One of the idiot kids, Richie (Jimmy Steele) doesn’t treat the legend of Madman Marz as anything more than that, and does the one thing the story says not to do: He calls out the killer’s name three times. A bit later, the kid disappears. Soon after, everyone starts dying. The makeup effects are pretty much the only virtue here, but they lack the finesse of the maestro, Tom Savini (“Friday the 13th,” “Dawn of the Dead,” “The Burning,” to name but a small few).

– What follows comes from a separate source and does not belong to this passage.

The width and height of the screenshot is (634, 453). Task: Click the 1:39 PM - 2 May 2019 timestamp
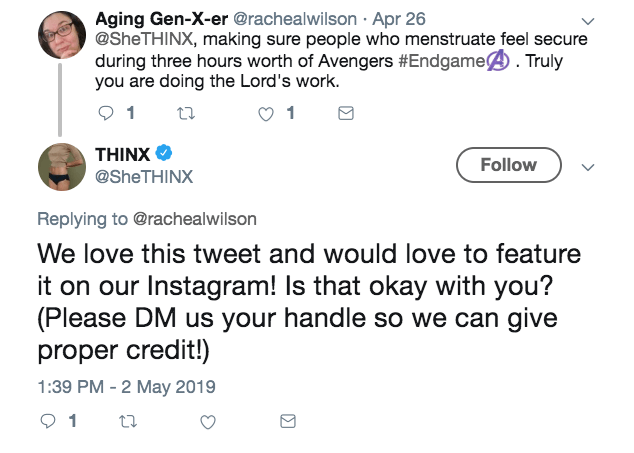[x=126, y=385]
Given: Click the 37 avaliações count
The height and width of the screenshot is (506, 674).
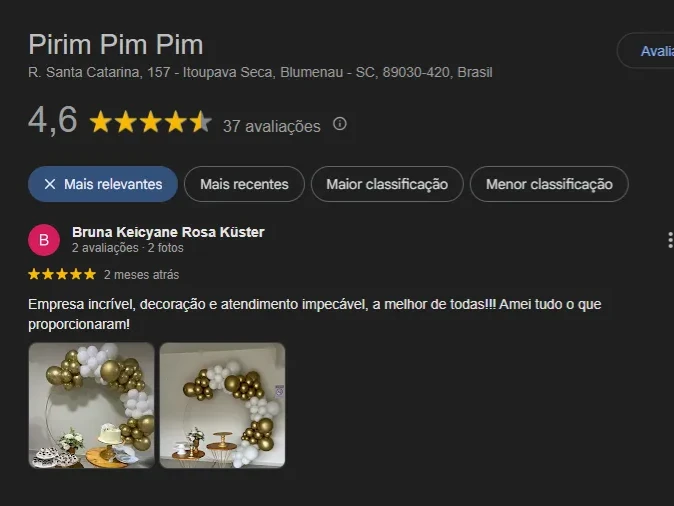Looking at the screenshot, I should click(x=272, y=126).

I received a small measure of amusement from the character of Ellie (Jan Claire), a character so broadly overacted that she allowed me to forget for a few brief moments that I was watching one of the worst slasher films ever made.  Ellie gets two death scenes; one which you think must be her end, followed later by the second one as a kind of jump scare when she’s mistakenly shot by Betsy. The first, more elaborate “death” is so laughable I briefly considered rewinding it, but that would have meant prolonging the experience of watching “Madman.”

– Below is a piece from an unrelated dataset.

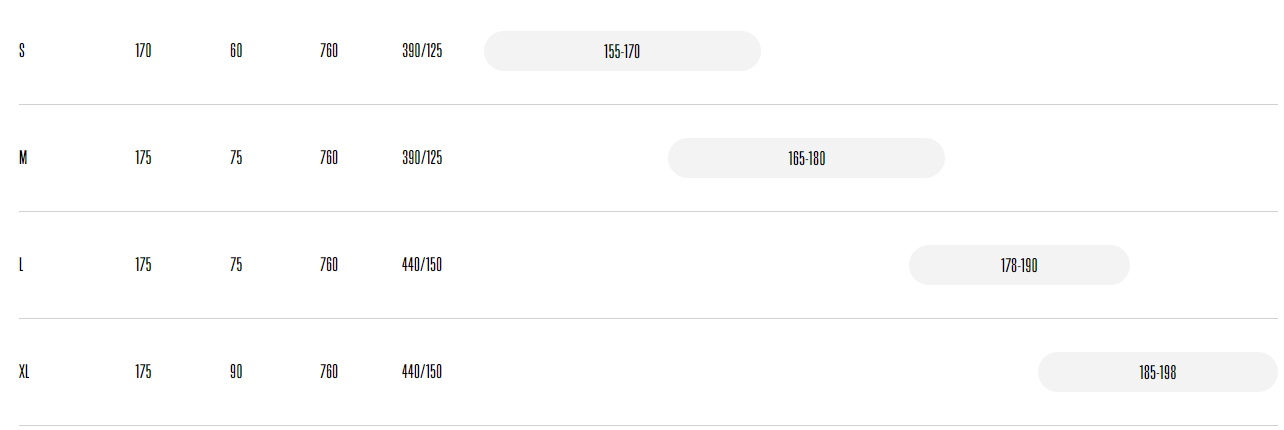The width and height of the screenshot is (1284, 430).
Task: Click the 760 value in the XL row
Action: (x=329, y=372)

As for Betsy herself, she’s hardly an exemplary “final girl,” though that’s more the fault of the writing than of the actor. She’s written as the “can’t leave anyone behind” type. She could have driven the bus full of kids out of the camp and been home free, but chooses instead to have one of the other survivors do it so she can go take on Madman Marz herself. This proves to be Betsy’s undoing, and does not result in Madman Marz’s demise. Oh, remember the kid who started all of this by calling out Madman Marz’s name? He lives, albeit freaked out of his mind with the knowledge that the legend is true. I guess all of this was supposed to leave room for a sequel. We can at least be grateful that never happened.

I do not know the reason for why actress Gaylen Ross is billed under a different name. I can only assume that the “Dawn of the Dead” star must have been as embarrassed by this movie as I was. This movie was so bad, my experience in sitting through it so off-putting, that I briefly considered putting a halt to the marathon right then and there. I’m glad I decided against that because it would have meant missing out on several superior titles. All I knew at this point was that I needed to put considerable distance between myself and the memory of watching this garbage.

  1. Sylvia Williams says:

    Well, that is a pretty definite and resounding “No!” to any of your horror movie followers considering this movie as a likely candidate for entertainment purposes! Thanks for the warning!